If one is so fervent about the dangers of guns, they
should be positively astonished at learning how few people, out of nearly
300-million in the United states, actually die by guns each year.
Mathematically, the number looks something like this: 0.00012
So the real question should be: are more lives lost or
saved by law-abiding citizens having guns? The answer is unequivocal: More guns
in the hands of law-abiding citizens results in less crime. The largest study
ever conducted on this question found overwhelming and conclusive evidence that
more guns = less crime. (Source: Dr. John R. Lott, Jr., "More Guns, Less
Crime: Understanding Crime and Gun Control Laws" University of Chicago
Press, 1997, 1st ed.; ditto: 2000, 2nd ed. (Dr. Lott is a senior research
scholar in the School of Law at Yale University; hardly a bastion of
Conservatism.))
As I said in the beginning, my primary concern is not
with crime, it is with tyranny in government. When I look at recent history, I
see tens-of-millions murdered by their own governments, and in each case, the
government first disarmed them, thereby taking away their ability to resist.

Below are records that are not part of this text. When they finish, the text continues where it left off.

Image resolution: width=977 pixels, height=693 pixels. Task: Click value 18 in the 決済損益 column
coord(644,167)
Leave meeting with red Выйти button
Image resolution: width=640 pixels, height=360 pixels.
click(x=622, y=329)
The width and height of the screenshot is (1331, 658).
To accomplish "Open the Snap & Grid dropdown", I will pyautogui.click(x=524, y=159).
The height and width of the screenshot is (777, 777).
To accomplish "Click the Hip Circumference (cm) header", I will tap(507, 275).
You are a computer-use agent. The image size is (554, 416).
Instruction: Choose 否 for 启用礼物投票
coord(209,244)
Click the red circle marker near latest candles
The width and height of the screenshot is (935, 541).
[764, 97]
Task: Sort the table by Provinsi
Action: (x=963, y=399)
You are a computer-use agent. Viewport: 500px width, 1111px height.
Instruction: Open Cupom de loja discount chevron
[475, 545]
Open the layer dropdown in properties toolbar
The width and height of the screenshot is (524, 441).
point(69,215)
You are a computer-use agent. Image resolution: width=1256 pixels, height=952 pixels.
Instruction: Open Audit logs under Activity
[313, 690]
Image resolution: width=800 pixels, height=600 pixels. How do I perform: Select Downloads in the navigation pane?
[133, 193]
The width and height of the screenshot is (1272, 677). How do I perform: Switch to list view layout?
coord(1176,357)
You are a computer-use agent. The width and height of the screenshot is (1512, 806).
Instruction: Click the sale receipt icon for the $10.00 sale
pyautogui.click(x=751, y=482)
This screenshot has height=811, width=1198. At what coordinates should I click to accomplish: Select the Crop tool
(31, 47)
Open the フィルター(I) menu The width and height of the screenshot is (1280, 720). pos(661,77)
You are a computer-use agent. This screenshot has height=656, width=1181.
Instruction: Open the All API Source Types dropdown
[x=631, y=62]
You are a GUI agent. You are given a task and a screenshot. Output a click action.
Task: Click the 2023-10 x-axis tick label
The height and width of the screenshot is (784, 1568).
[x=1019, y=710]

When I weigh that against the few who die each year by guns (unfortunate as that
is,) I immediately conclude that it is much safer for law-abiding society to be
armed. And that doesn't even place on the scales the benefit of less crime
perpetrated upon an armed society. You say that there are places in the world
where there is stability despite a shortage of guns. You also say that you see
U.S. foreign policy as patchy, though well-intentioned. I don't know if the two
are related, but I'd question how stable anywhere in the world would be if
Americans hadn't defended freedom around the globe (with the notable exception
of the lunatic foreign policy of the present U.S. Administration, which blithely
"Wags The Dog" every time a new revelation is about to surface about
how our disgraced president may have raped another woman.)
I, too, have traveled in many countries throughout
Europe, North America and the Far East (including the People's Republic of
China,) and I think I have a fair impression of various societies. I would say
that as long as America remains a strong and free nation, the rest of the
industrialized world, on the whole, can safely practice internal gun-control
without consequence to their sovereignty. But God have mercy on them if America
should ever fall, because there'll be no one to come to their aid. Some say that
China will be the premiere world power within this century. How does the
prospect of China defending your liberty strike you? And people shouldn't lull
themselves into thinking that it couldn't happen to America. All nations
eventually decay and disintegrate. That's History 101. The unknown is: When?
The one thing that will most surely hasten it in America
is gun control, and most heavy-duty thinkers on the subject are of the opinion
that the liberal socialist gun-abolishionists, with the help of a sympathetic
liberal press, are winning the PR game. You said that Constitutions are not
immutable. That is correct; we changed ours about 70 years ago abolishing booze,
then changed it back again. It is entirely possible that the socialists will
win, and get our Second Amendment repealed. I don't think it will happen, but it
is possible. All I can say is: God help us (and you) if they do. I don't think
that if they are successful we will be able to reverse it before it is too late.
The bottom line is, whether we are talking about crime
or about liberty, forbidding law-abiding people to have guns is absolute folly.
Thanks for your kind words recognizing our most important holiday. (July 4.)